[Task to complete]
Begin at the line containing "Click the orange verified V badge" and copy exactly through the last line of the listing, skipping every picture.

▬▬▬▬▬▬

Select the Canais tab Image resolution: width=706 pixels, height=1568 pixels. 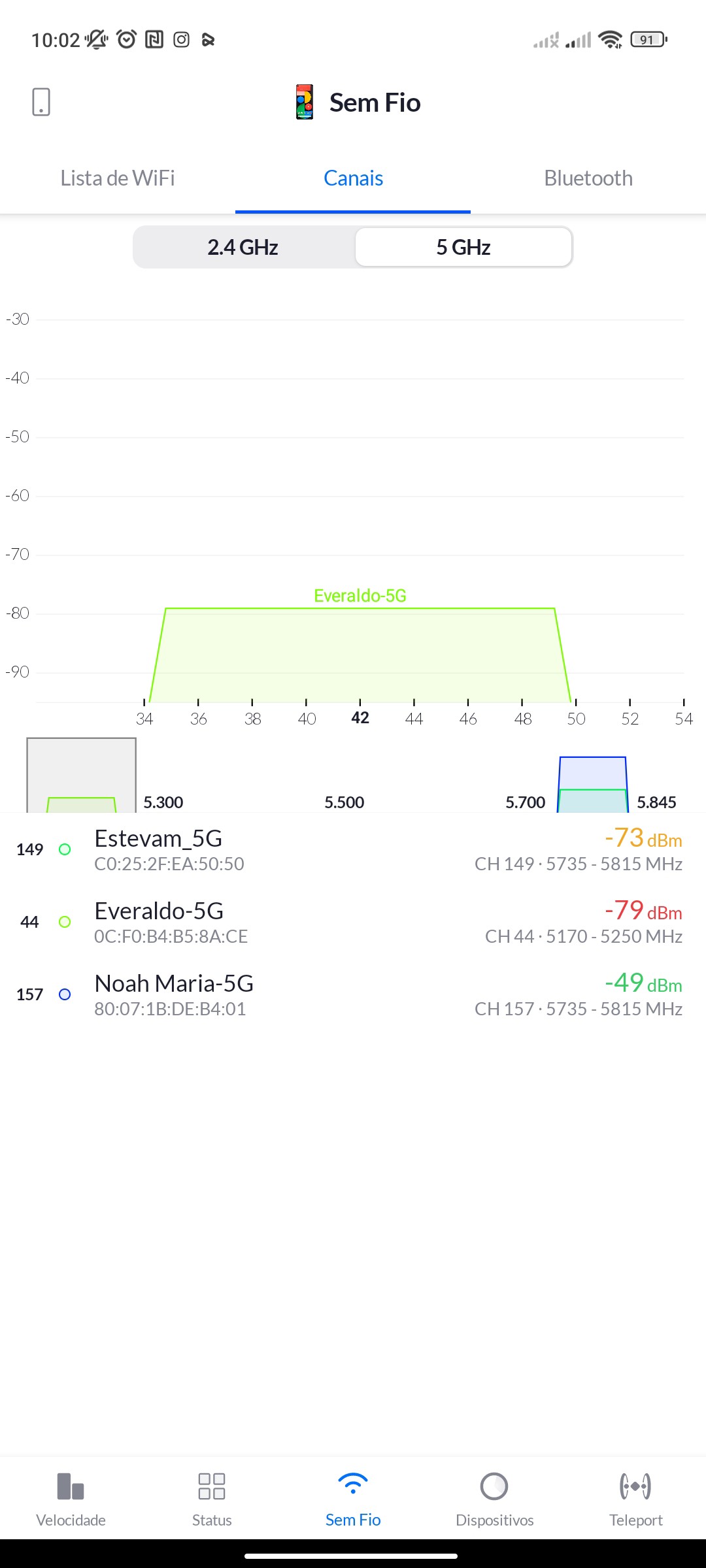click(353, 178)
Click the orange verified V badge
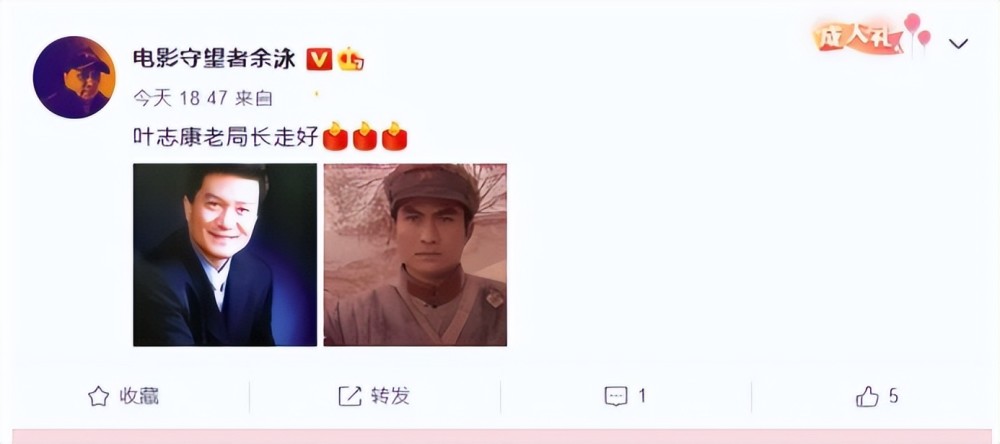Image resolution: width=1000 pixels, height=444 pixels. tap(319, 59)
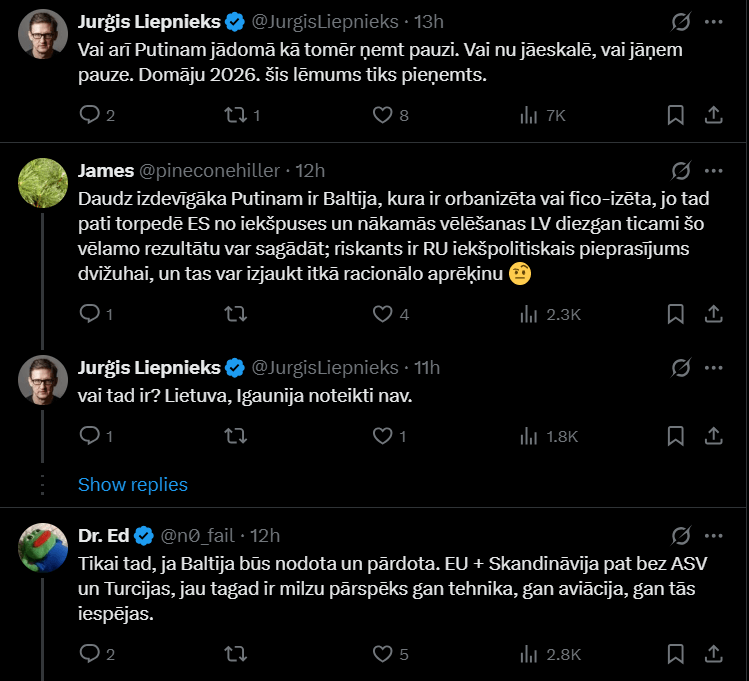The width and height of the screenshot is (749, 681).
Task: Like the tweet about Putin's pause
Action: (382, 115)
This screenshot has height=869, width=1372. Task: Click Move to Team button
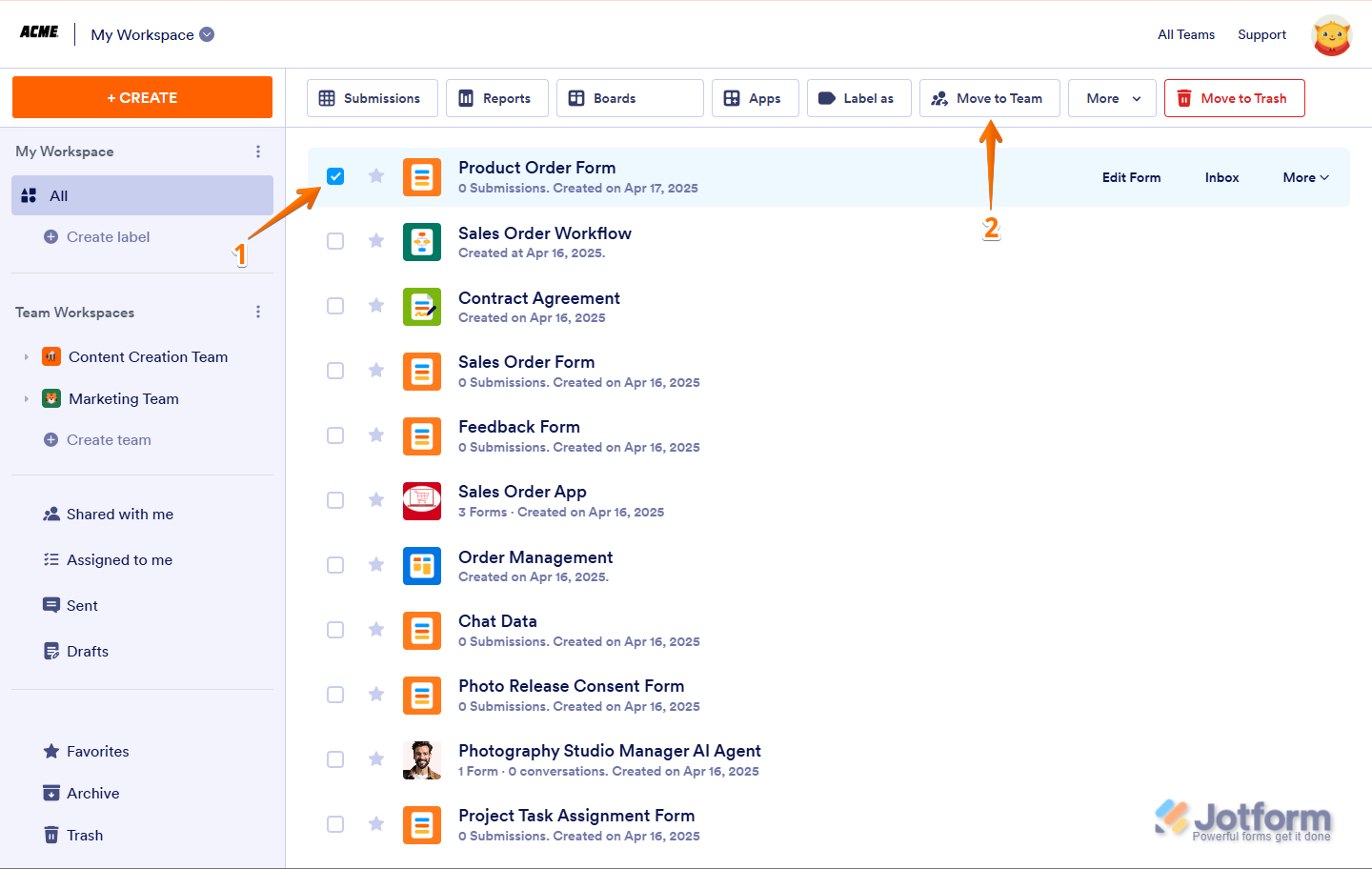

▬▬▬▬▬▬

[Output of the exercise]
Click the orange verified V badge
Image resolution: width=1000 pixels, height=444 pixels. tap(319, 59)
The width and height of the screenshot is (749, 681).
Task: Like the tweet about Putin's pause
Action: (382, 115)
This screenshot has height=869, width=1372. Task: Click Move to Team button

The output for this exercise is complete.